Insgesamt war dieses halbe Jahr wohl eine der spannendsten Zeiten meines Lebens. Ich bin auf viele Herausforderungen gestoßen, das meiste ist anders gekommen als gedacht und ich habe mich durch ein ständiges Auf und Ab bewegt, aber im Endeffekt hat es sich auf jeden Fall gelohnt und ich kann sagen, dass ich mich sehr stark weiterentwickelt habe und tolle Erinnerungen gesammelt habe. 

Wie schon weiter oben geschrieben empfehle ich die Website Pepe-Housing für die Wohnungssuche (https://pepehousing.com/). 

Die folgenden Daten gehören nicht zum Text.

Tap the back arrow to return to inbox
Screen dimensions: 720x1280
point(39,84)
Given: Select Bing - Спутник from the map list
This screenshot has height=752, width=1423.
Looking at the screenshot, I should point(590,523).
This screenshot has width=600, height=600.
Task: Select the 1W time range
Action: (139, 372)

Vor meiner Abreise habe ich mir zudem keine Gedanken darüber gemacht, dass es in Polen keinen Euro gibt. Zwar hatte ich ein paar Zloty gewechselt, wollte aber den Rest über meine normale Bankkarte bezahlen. Da Polen aber nicht zum Euroraum gehört, ist das mit recht hohen Gebühren verbunden. Außerdem kann man ohne Kreditkarte keine Fahrscheine in der Bahn kaufen (sondern nur an den Automaten). Deswegen ist eine Kreditkarte meines Erachtens unverzichtbar. 

Um sich mit dem ÖPNV besser zurechtzufinden, empfehle ich zudem die App jakdojade, die deutlich besser als Google-Maps funktioniert.